And so, he arose from his bed, grabbing his cloaks to enter the crisp air and go about his tasks. Herding the sheep. Sheep, by the way, are not known for their intellect. They are smelly and loud and dumb. Day after day, he led the flocks out into the hillsides, under the bright blue skies that stretched out overhead, feeling the wind brush across his face. For hours a day, it was just him and the flocks of his family.


To pass the time, he sang. Sheep make poor company, and so he talked to his God. He made up songs and sang them for his captive audience of woolly animals and the God of his forefathers. Others might have thought him crazy. But to him, it had become the norm. And through his songs and talking and praying and hours of reflecting, he found a sacred place. A place of connection. A lowly shepherd boy. Somehow connecting with the Almighty Yahweh. It was remarkable, really. 

He sang his songs and felt the embrace of Heaven.

Although thousands of years ago, David still sings. Words that are as relevant to us today as they were to a shepherd boy who lived long ago. A boy who lived for quite a while in quiet anonymity, wondering if there would ever be more for him in life. Yet determined to seek God even if this was his lot for all of his days.

The Lord is my shepherd, I shall not be in want.
The world never satisfies. It taunts us with wants and longings and the elusive pursuit of something better. 

God offers satisfaction. He quenches all longing, when we set our hearts to purse him before all else.

He makes me lie down in green pastures.
The world tells us to be autonomous, to be our own captain. To run and go and do and hustle and stay busy. That we might find greener pastures.

The Lord offers to be our shepherd. To lead and guide and direct and protect and care for us. He invites us to find rest, not just for our bodies. But for our souls. He encourages us to lie down and sleep in peace because he cares for us (Psalm 4:8). And he offers us not greener pastures, but he beckons us to enjoy the green pastures right in front of us.

He leads me beside quiet waters, he restores my soul.
 The world laughs at the idea of being led. Be the leader of your own destiny. Forge your own way. Full speed ahead, churning up wake in your frenzied pursuits. Always willing to tear down what's not working and just move on to something new.

 Our Father says follow. Let him pave the way and trust his leadership. Pause beside quiet waters. Forget the frenzy. Stop. And sit. And make time to quiet the world and the busy for the sake of Sabbath. Intentionally set a rhythm to tune out the noise and to listen. Hear his songs of restoration. When things come to ruin, don't fear or be discouraged. Because the Redeemer is in the business of rebuilding.
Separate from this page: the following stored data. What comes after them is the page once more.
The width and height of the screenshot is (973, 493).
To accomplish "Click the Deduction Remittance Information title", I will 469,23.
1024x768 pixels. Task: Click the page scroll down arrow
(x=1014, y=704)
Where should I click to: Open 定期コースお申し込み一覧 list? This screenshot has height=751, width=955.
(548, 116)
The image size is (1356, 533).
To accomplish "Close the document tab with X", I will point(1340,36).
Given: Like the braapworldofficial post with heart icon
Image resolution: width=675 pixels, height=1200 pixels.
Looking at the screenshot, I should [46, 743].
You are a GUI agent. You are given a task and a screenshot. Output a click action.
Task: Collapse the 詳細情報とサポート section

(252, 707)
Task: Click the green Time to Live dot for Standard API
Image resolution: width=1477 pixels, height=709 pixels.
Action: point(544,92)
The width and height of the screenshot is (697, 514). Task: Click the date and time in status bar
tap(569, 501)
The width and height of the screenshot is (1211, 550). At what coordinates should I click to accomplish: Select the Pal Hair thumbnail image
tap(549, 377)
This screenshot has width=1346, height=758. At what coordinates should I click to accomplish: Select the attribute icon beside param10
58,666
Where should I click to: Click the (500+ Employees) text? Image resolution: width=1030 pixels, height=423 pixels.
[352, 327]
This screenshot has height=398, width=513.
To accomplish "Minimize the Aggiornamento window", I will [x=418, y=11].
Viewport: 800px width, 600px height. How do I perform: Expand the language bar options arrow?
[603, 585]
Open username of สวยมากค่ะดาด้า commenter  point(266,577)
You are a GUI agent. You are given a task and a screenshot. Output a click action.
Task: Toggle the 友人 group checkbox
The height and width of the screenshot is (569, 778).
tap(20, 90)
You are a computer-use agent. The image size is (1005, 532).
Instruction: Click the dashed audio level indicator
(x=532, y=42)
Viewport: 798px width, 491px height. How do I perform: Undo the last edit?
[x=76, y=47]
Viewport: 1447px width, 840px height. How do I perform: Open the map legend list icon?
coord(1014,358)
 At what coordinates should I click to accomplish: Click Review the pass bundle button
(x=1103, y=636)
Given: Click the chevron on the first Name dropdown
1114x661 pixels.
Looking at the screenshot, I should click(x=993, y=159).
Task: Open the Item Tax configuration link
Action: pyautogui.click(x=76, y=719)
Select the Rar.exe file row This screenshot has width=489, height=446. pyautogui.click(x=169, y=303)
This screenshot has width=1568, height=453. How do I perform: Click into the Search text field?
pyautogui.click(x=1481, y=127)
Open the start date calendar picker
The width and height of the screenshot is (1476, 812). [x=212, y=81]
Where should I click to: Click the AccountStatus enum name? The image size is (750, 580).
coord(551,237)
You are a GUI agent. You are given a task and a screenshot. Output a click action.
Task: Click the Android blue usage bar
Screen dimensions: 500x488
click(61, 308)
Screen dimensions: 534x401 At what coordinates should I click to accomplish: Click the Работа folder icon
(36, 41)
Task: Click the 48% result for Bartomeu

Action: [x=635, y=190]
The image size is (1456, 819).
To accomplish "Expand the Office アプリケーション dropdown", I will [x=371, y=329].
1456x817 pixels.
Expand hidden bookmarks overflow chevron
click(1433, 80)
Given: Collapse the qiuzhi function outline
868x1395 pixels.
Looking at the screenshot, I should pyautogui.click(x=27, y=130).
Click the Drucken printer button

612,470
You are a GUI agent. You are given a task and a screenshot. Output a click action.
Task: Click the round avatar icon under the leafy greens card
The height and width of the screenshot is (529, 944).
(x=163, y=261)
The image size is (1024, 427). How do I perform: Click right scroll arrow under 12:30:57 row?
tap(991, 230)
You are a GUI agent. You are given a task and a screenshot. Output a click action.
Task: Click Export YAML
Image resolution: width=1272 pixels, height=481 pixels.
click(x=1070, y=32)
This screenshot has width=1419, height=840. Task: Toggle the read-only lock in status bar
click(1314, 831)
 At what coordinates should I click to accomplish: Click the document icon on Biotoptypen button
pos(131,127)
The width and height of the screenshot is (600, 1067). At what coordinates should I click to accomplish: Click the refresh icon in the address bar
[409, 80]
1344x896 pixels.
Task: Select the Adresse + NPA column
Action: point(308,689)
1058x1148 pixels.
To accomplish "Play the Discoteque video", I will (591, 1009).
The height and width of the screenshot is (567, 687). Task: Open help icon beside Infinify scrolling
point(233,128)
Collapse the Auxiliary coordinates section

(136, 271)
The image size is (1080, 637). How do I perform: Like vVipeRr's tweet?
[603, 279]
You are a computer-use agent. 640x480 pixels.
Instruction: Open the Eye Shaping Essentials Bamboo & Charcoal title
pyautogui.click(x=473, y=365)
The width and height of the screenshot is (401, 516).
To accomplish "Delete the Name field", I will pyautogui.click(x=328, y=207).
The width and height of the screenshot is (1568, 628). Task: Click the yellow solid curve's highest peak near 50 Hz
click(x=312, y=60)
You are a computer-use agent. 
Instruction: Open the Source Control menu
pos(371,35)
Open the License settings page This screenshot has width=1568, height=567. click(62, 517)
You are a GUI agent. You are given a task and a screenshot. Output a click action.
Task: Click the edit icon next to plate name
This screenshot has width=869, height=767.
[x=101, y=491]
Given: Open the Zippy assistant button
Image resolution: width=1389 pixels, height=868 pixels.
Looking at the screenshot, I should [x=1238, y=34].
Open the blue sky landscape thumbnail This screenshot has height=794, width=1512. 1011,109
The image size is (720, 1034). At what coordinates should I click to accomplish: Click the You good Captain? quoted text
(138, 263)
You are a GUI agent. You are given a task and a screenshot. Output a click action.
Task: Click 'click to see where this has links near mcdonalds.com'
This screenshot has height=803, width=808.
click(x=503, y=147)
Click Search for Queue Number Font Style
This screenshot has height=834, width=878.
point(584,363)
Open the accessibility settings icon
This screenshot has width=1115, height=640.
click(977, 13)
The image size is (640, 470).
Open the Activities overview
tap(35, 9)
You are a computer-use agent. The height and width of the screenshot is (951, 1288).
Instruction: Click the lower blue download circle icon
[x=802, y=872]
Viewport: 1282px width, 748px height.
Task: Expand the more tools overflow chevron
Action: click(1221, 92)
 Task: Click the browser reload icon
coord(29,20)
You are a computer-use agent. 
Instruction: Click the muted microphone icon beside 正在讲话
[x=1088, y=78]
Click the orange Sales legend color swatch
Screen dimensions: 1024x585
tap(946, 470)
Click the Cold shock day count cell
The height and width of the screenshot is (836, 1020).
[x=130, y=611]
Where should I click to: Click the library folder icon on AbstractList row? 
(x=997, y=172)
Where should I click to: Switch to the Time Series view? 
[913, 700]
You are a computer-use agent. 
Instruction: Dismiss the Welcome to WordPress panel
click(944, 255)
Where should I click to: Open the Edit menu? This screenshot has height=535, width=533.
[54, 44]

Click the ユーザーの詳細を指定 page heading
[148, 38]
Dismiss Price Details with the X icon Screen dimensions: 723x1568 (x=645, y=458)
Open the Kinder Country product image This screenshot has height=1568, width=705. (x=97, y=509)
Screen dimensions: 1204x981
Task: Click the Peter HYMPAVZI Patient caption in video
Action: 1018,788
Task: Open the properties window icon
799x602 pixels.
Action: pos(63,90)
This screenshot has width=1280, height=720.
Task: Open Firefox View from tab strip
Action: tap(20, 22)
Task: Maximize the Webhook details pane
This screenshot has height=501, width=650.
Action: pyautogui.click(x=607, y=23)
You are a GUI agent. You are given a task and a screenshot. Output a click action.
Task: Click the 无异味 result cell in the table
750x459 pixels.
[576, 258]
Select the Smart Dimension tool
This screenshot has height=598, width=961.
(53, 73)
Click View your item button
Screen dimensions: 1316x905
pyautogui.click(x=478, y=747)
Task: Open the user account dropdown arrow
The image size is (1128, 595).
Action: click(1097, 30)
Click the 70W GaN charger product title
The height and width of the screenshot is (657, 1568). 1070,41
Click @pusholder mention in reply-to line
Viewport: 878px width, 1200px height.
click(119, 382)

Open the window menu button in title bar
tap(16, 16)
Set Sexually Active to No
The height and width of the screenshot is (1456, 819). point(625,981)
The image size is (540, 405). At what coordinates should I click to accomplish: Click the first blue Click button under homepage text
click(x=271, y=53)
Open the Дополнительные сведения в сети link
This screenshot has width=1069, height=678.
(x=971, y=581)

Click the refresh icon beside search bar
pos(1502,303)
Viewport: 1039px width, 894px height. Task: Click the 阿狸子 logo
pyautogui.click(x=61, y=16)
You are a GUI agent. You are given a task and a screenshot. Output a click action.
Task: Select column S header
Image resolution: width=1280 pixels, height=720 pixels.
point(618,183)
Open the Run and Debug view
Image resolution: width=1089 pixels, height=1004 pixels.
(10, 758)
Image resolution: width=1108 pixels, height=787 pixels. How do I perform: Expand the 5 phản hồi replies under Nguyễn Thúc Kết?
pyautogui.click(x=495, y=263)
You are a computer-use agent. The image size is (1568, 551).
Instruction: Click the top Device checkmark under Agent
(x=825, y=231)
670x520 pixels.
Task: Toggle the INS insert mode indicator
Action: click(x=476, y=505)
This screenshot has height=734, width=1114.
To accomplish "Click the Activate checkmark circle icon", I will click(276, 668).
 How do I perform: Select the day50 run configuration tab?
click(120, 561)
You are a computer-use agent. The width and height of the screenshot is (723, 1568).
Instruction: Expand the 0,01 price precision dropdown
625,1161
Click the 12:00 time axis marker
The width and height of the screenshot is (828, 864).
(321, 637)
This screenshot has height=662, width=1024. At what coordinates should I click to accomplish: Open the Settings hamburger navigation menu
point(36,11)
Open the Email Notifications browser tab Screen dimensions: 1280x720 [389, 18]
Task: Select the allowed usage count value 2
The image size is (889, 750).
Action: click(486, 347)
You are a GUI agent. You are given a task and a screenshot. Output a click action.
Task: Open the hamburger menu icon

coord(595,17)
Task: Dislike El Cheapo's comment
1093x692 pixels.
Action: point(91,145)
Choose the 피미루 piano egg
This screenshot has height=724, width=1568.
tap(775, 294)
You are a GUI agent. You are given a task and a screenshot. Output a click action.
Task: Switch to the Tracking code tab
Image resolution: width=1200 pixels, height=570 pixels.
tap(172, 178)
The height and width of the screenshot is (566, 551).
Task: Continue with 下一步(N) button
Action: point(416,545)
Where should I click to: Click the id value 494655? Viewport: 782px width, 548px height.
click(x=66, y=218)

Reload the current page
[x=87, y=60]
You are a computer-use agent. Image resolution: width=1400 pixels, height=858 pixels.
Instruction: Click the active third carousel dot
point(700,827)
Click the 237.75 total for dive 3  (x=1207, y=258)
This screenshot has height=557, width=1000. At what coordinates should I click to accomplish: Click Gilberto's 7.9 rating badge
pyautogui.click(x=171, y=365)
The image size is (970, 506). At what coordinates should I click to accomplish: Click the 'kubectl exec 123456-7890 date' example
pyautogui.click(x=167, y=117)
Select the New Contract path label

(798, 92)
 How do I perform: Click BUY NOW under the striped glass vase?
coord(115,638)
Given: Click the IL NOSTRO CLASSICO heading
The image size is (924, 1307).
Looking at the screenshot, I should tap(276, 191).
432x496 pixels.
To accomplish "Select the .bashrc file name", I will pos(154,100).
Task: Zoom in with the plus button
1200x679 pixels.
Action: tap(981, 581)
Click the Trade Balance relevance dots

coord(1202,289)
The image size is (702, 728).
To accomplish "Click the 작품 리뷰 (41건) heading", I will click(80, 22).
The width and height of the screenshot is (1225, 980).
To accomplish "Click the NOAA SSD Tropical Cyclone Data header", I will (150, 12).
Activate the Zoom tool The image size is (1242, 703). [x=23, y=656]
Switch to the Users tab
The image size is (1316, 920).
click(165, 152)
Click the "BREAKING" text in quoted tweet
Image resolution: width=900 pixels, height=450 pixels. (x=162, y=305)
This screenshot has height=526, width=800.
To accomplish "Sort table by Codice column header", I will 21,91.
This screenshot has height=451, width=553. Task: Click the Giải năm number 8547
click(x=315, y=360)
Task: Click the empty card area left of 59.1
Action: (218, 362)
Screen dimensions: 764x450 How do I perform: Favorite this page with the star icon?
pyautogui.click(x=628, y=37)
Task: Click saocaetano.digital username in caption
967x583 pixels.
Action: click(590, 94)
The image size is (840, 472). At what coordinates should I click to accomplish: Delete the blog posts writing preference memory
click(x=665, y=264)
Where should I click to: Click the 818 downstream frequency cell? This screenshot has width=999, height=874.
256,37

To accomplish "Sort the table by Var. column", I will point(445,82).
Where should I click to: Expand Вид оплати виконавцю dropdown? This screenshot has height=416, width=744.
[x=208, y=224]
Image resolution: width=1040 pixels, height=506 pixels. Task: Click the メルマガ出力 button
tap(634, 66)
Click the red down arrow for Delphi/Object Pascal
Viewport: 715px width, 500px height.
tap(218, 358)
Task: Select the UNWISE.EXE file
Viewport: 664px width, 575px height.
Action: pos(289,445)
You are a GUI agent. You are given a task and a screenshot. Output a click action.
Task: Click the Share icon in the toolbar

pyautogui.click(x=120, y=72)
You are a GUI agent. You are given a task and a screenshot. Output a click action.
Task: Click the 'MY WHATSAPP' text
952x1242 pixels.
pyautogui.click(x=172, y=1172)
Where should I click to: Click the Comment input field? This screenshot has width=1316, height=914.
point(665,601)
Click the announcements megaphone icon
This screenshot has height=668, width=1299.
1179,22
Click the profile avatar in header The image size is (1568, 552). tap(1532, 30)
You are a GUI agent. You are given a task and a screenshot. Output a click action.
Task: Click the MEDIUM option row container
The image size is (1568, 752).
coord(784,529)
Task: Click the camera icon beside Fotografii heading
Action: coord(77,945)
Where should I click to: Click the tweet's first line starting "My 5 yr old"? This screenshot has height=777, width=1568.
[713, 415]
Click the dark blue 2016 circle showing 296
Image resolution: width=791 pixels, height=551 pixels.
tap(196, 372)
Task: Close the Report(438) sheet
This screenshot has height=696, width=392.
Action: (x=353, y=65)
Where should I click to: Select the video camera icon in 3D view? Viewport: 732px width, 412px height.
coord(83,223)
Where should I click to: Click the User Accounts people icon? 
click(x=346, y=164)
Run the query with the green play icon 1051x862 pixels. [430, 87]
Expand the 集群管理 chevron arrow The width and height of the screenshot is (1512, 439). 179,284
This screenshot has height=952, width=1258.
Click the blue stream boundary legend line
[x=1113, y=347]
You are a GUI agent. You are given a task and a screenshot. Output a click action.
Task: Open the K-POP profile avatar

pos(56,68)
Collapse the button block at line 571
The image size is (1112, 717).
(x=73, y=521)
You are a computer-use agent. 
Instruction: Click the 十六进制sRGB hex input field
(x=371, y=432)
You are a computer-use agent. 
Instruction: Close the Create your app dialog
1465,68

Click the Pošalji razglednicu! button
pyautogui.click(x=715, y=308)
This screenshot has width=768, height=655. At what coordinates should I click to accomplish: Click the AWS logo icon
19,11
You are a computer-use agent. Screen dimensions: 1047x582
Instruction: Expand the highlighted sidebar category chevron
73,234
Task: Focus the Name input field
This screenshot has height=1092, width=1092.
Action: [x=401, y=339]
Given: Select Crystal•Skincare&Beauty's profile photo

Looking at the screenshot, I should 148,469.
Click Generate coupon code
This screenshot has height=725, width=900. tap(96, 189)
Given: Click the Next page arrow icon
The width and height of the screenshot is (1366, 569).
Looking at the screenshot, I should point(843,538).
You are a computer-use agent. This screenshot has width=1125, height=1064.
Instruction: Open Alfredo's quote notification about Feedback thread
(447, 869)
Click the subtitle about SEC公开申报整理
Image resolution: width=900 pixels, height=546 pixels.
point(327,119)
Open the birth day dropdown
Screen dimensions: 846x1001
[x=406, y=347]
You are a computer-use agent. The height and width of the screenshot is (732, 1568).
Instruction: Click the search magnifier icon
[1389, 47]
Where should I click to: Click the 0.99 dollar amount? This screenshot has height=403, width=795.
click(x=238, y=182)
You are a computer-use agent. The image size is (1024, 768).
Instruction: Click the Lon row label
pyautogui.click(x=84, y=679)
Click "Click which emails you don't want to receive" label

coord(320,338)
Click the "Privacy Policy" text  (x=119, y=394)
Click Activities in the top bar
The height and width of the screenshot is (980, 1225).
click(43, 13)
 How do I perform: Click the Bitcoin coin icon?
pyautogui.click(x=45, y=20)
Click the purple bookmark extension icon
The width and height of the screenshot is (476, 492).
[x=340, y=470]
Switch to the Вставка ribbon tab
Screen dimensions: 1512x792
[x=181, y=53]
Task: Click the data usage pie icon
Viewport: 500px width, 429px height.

He specializes in using the broken to create the masterpieces. To make beauty from ashes. To use the hard and torn and falling apart to make something far more glorious that will never end.

He guides me in paths of righteousness, for his name's sake.
 The world says there are many paths. Many ways to go, many directions to choose. Don't hesitate or slow down for anyone. Make your own way. Do what makes you happy. Don't be forced to follow. Make a name for yourself. Seek applause and notice and attention, to enjoy fame and glory and accolades.

The Holy One of Israel says that there is one path to him and his name is Jesus. He left the glorious Throne Room of a perfect heaven to come as a helpless baby. To feel life as we feel it. And to buy us back from the clutches of sin and legalism and rules and ritual. Grace made the way. Grace is the one path. And God calls to us to let him lead us. All for his name's sake. All to point to him and to magnify his fame and glory throughout the world. Because when the glory of the Lord shines around us, we are sorely afraid. We are in awe and we grasp at last the splendor that far exceeds any temporary fame we dare to steal from him.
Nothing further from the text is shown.